Beyond these, resemblances are difficult to come by. "True Compass" is an engaging and at times moving book, but like virtually all political autobiographies these days, it has the air of having been written by committee. Grant did have the assistance of researchers as he plumbed his memory for details of his service in the Mexican and Civil Wars, but he wrote the book himself, in longhand, and it is an American classic. "True Compass," by contrast, was cobbled together from oral histories, notebooks that Kennedy kept over the years and extensive interviews. It is not always possible to tell where Kennedy's voice ends and that of his capable collaborator, Ron Powers, begins.

Thus "True Compass" is at its core a celebrity autobiography, far better than most examples of the genre but the creation at least as much of the ghostly hands behind it as of the man whose name graces its cover. One need only read the acknowledgments at its conclusion to understand that (as Kennedy says of one of his collaborators) many people's "talents added immeasurably to the work" and that it was "enhanced and improved" by these and others. Thus the reader will do best to approach it not as a true memoir but as what Kennedy himself calls a "project."

I go on about this because I am old-fashioned and expect memoirs actually to be written by the memoirists themselves, but that having been said, "True Compass" is a good book. It bogs down, as virtually all memoirs by political figures do, when it turns to the dreary business that so fascinates those in the game: legislative battles, policy debates and foreign travels to meet and greet alien eminences, from popes to prime ministers. Fortunately, though, there really isn't all that much gassing here, because what interests Kennedy most is his family, press-the-flesh politicking and the ups and downs of his own uncommonly interesting life.

Readers looking for gossip mostly will be disappointed. Kennedy openly admits and deeply regrets the well-documented mistakes of his life -- cheating on an exam at Harvard, driving Mary Jo Kopechne into the water at Chappaquiddick, ending his first marriage in divorce, aiding and abetting younger Kennedys in misbehavior at Palm Beach -- but he would have us understand that he persevered through the pain these brought to others and the shame they inflicted on himself. His apologies (for that's what they are) are heartfelt and colored by an awareness that he learned from his mistakes and profited by those lessons. After the assassination of his brother Robert in 1968, he fell into the depths:

"In the months and years after Bobby's death, I tried to stay ahead of the darkness. I drove my car at high speeds; I drove myself in the Senate; I drove my staff; I sometimes drove my capacity for liquor to the limit. . . . I generally managed to keep my public duties and my private anguish separated. Whatever excesses I invented to anesthetize myself, I could almost always put them aside in my role as senator. Almost, but not always."

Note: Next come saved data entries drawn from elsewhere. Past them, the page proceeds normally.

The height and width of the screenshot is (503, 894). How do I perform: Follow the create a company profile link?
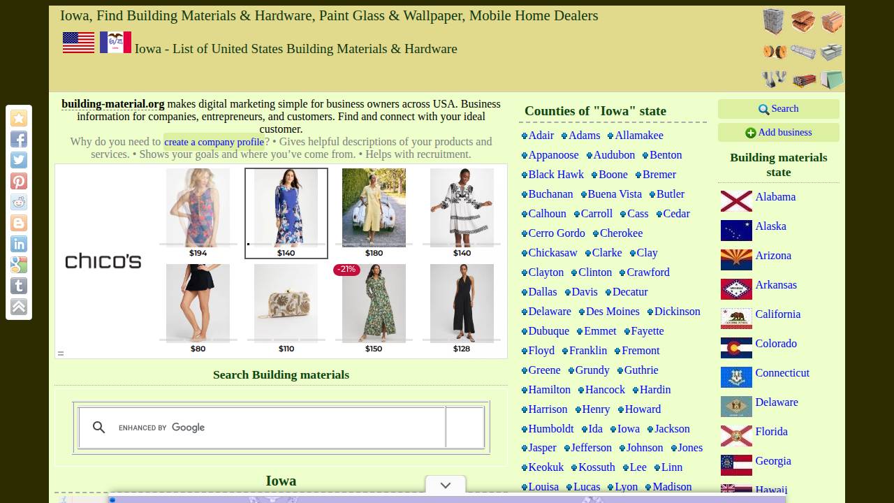[x=214, y=142]
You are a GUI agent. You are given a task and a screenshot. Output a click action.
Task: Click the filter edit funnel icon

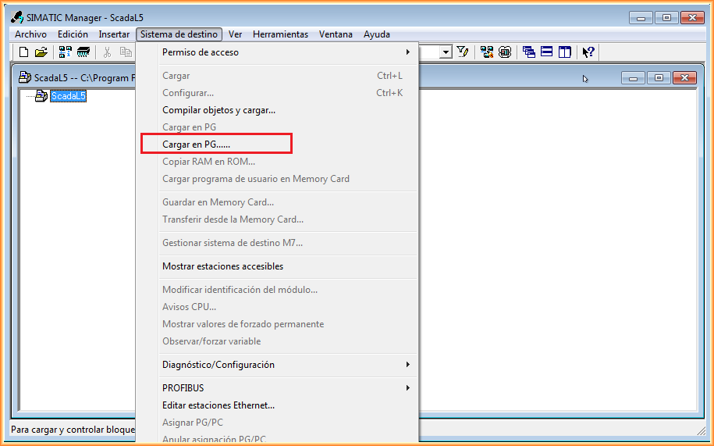point(463,52)
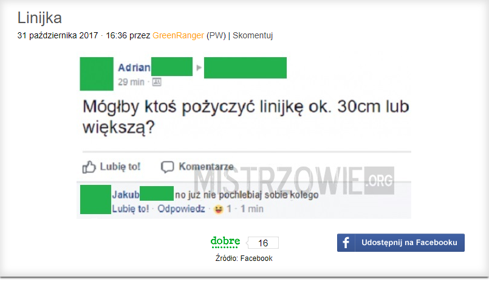Click the Adrian poster name
489x281 pixels.
point(134,68)
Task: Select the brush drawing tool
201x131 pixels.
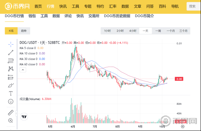Action: point(11,85)
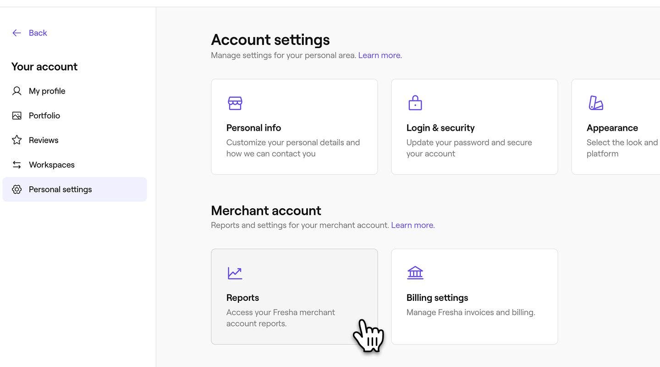Click the storefront icon in Personal info
Screen dimensions: 660x367
point(235,103)
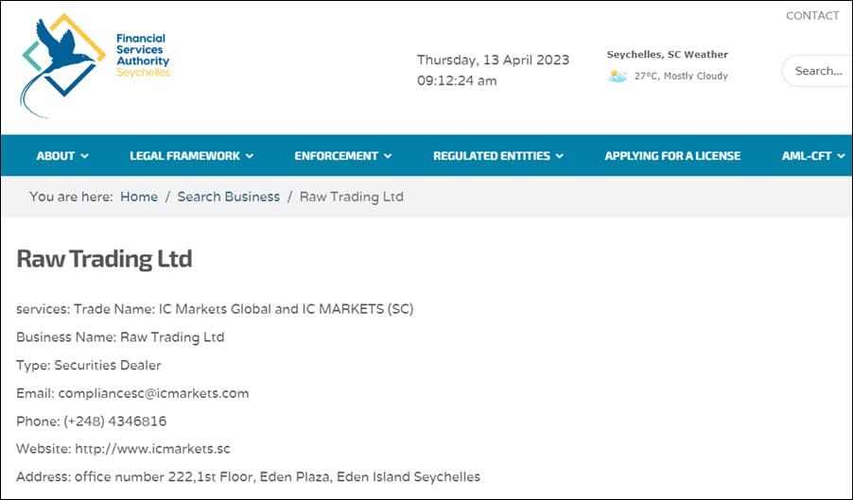Click the (+248) 4346816 phone number

(x=114, y=421)
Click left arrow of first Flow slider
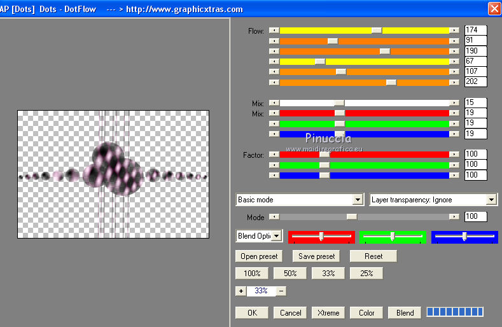 coord(274,30)
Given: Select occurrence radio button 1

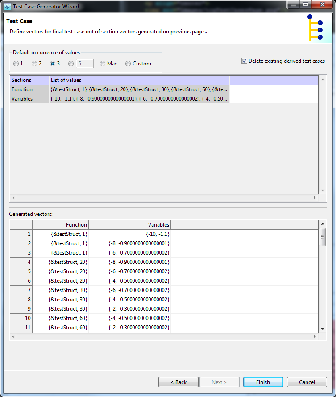Looking at the screenshot, I should pyautogui.click(x=16, y=64).
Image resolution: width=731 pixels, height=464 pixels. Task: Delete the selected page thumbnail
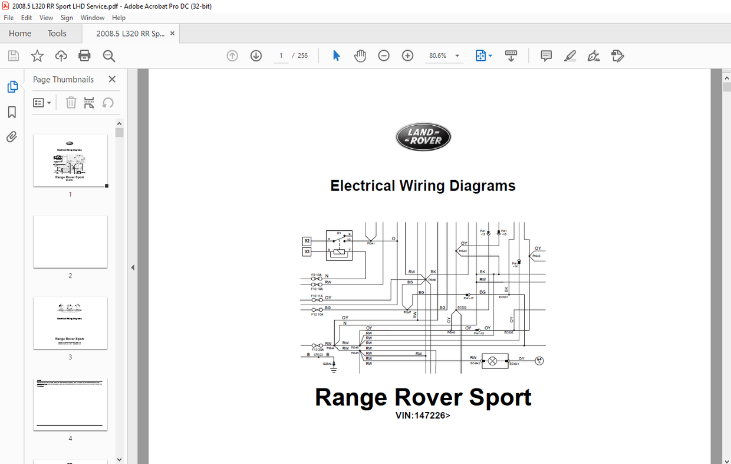[x=71, y=102]
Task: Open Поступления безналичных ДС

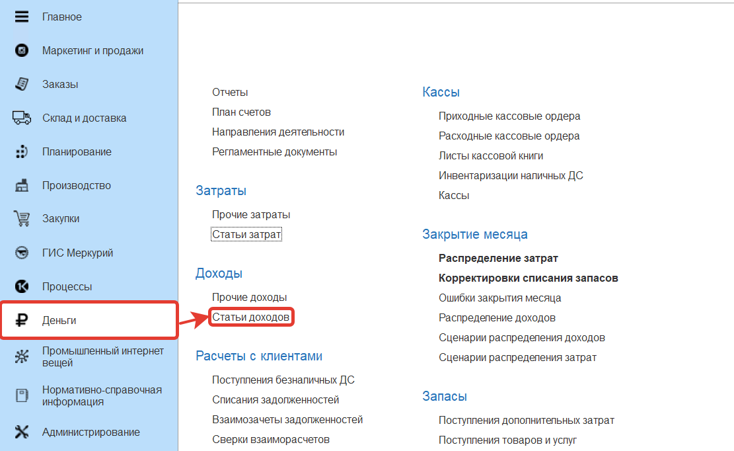Action: pos(283,380)
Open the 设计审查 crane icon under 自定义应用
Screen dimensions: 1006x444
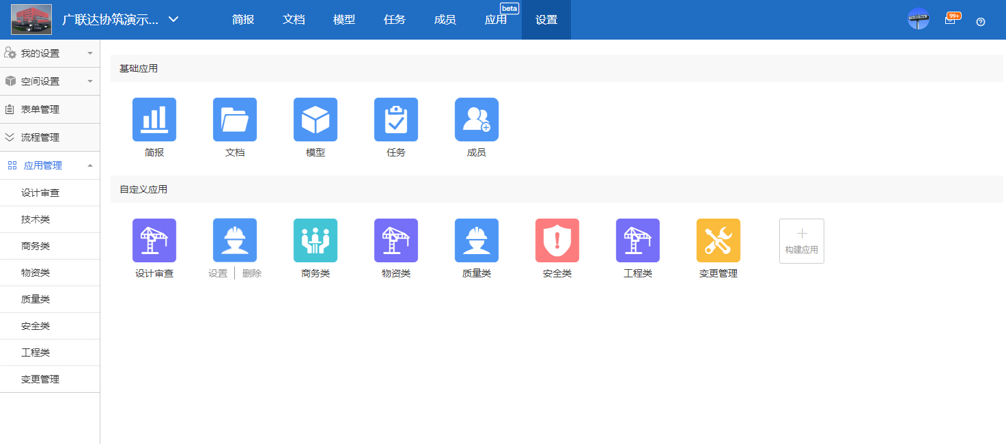(154, 240)
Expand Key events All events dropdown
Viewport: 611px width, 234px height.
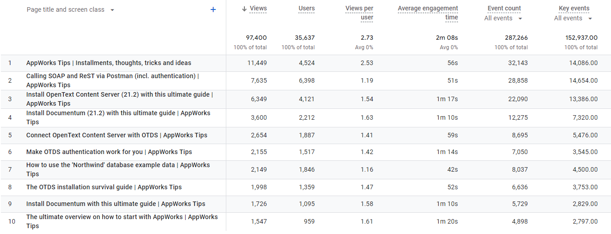(x=573, y=19)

In passages such as this one there can be no mistaking the voice: It is Kennedy himself, speaking with an honesty that too often eluded him in the moment, most notably in the hours after the accident that killed Kopechne, when he tried to talk his way around it. "I am not proud of these hours," he says now. "My actions were inexcusable. Perhaps I have not made my acknowledgment of this clear enough over the years." Perhaps those who hate all Kennedys generally or this Kennedy specifically will not be satisfied with what he says here, but I say he's right: "Atonement is a process that never ends. I believe that. Maybe it's a New England thing, or an Irish thing, or a Catholic thing. Maybe all of those things. But it's as it should be."

Kennedy was an enthusiast, a lover. Though the terrible losses he suffered doubtless contributed to the "desire to escape, to keep moving, to avoid painful memories" with which he was afflicted during the 1970s and '80s, much of what he did was simply true to himself: "I am an enjoyer. I have enjoyed being a senator; I've enjoyed my children and my close friends; I've enjoyed books and music and well-prepared food, especially with a generous helping of cream sauce on the top. I have enjoyed the company of women. I have enjoyed a stiff drink or two or three, and I've relished the smooth taste of a good wine. At times, I've enjoyed these pleasures too much." And I say, let him who is without sin cast the first stone.